Au fil des années, nous avons assisté à une prolifération des systèmes de suivi communautaire, mais, globalement, parmi les approches utilisées, j’observe deux grandes tendances:
- L’approche “collaborative” dans laquelle les observatoires coopèrent avec les autorités du Ministère de la santé pour la collecte et l’analyse des données, et le partage de ces données pour la validation des rapports. Ils ont des accords avec les services de santé, ils interrogent les prestataires et valident les données avec le ministère de la santé.

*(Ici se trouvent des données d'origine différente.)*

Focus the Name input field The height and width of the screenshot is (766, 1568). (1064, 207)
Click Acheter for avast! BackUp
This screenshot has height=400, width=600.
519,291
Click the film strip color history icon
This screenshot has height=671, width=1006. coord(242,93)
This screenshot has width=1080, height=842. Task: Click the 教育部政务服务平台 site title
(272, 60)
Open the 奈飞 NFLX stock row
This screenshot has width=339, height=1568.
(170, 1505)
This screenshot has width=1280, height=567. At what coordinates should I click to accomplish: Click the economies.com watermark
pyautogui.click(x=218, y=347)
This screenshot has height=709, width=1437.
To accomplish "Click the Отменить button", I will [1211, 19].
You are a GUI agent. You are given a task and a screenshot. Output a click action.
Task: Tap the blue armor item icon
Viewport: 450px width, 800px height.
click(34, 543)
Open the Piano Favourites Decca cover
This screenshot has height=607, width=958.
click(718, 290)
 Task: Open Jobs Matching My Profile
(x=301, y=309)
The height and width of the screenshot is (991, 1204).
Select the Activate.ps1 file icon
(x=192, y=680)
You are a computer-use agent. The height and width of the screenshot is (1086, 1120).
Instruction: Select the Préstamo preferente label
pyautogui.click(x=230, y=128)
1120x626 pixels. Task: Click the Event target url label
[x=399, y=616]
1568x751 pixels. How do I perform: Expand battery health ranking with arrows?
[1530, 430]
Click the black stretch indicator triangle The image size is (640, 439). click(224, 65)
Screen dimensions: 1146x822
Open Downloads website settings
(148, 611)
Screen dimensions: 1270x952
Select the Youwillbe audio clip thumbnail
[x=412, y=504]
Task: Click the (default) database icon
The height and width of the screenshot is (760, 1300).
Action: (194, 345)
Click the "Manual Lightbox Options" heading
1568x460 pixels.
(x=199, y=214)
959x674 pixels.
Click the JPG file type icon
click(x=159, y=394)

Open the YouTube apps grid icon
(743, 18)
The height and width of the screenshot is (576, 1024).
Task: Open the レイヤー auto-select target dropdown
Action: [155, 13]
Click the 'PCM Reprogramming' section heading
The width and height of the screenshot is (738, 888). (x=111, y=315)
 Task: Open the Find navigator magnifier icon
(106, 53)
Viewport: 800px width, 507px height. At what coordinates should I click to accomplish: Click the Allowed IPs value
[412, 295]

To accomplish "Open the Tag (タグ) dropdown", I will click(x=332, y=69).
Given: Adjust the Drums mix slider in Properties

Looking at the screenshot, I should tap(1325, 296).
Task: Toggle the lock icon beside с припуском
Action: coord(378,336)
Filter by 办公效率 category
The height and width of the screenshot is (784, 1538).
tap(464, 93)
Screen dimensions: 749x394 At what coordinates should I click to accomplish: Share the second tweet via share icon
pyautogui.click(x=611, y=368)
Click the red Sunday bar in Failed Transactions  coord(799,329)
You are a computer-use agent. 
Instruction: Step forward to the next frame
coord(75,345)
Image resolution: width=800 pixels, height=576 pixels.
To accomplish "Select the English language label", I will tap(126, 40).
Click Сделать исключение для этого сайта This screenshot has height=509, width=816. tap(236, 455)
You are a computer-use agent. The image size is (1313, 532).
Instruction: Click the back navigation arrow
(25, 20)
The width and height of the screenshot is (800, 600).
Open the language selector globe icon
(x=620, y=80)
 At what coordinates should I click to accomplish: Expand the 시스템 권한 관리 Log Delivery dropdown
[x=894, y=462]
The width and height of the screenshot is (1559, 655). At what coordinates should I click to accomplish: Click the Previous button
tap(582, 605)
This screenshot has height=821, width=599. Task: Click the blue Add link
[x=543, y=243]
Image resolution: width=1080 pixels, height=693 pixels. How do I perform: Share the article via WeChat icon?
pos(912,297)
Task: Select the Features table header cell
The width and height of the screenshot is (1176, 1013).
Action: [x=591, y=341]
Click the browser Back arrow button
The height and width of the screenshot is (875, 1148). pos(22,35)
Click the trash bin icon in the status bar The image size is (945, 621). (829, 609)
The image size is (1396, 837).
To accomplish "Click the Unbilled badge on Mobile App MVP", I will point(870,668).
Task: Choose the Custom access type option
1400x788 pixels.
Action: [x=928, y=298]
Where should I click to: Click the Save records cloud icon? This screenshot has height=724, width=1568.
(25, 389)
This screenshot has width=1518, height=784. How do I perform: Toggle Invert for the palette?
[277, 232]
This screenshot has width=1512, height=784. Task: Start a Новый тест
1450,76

- L’approche “provocatrice” et conflictuelle, dans laquelle l’Observatoire joue un rôle de surveillance; ses collecteurs de données ne sont pas connus du ministère de la santé, ils mènent des enquêtes et des recherches et produisent des données et des analyses que les Observatoires ne partagent pas avec les autorités sous leur forme brute. Les autorités ne prennent connaissance des données que lorsque les rapports sont rendus publics.
Lorsque j’effectue des missions d’assistance technique sur ce sujet, je recommande l’approche collaborative pour plusieurs raisons:
- La démocratie n’est pas suffisamment développée dans nos pays, dans le sens d’une prise en compte de l’avis des citoyen(ne)s lors des prises de décision; la pression sur les autorités ne fonctionne donc pas systématiquement.
- Les citoyen(ne)s n’ont pas les moyens d’interpeller les autorités et de faire bouger les choses. Les manifestations et les articles de journaux ne donnent pas de résultats et les autorités refusent de coopérer.
C’est la raison pour laquelle l’approche collaborative est risquée: nous devons toujours penser aux intérêts des patient(e)s, mais parfois certains systèmes mettent trop l’accent sur la collaboration pour obtenir l’accès aux données et le financement des bailleurs de fonds.
Au départ, nous n’avons pas suivi de modèle particulier, adaptant notre approche et nos outils au fur et à mesure des circonstances. Puis les partenaires financiers se sont intéressés aux Observatoires et nous ont donné les moyens de mener à bien nos activités, mais cette situation a créé une certaine rigidité. Notre réactivité et notre adaptabilité ont été réduites, de même que notre autonomie, car les partenaires ont une vision et des attentes précises, avec leurs propres outils et cadres de performance. Nous risquons de perdre notre caractère communautaire et de militantisme, étant donné le risque de perte de financement en cas de mauvaise coopération avec le ministère. Le financement d’Expertise France était flexible, avec un dialogue direct avec le bailleur de fonds, mais avec le Fonds mondial l’approche est complexe, car le soutien à l’Observatoire est inclus dans la subvention, avec des systèmes de gestion bureaucratiques.
- L’observatoire du RAME (Réseau d’Accès aux Médicaments Essentiels) a fait l’objet d’une évaluation cette année. Quel bilan dressez-vous de vos 15 années d’expérience au Burkina Faso, en Guinée et au Niger?
Notre Observatoire a été récemment évalué et, globalement, l’évaluation a montré qu’il était pertinent et utile pour pallier certains dysfonctionnements. L’évaluation a mis en évidence un niveau d’influence insuffisant et de faibles capacités de gestion et de coordination pour les trois programmes nationaux. Mais elle a également souligné que nous avions accompli des progrès considérables grâce à notre plaidoyer : aujourd’hui, notre succès est attesté par l’inscription au budget national d’une ligne pour l’achat de traitements contre le VIH. Nous avons été au cœur du débat sur la gratuité des traitements, nous avons contribué à l’équipement des centres et à la résolution de nombreux problèmes de rupture de stock. Dans les trois pays, les ruptures de stock sont moins fréquentes, même si nous n’avons pas d’influence structurelle sur le système. Les trois Observatoires continuent de fonctionner après l’arrêt des financements d’Expertise France, et nous avons mobilisé d’autres ressources, telles que les subventions du Fonds mondial. Les Observatoires sont reconnus et respectés, ce qui constitue une réelle satisfaction.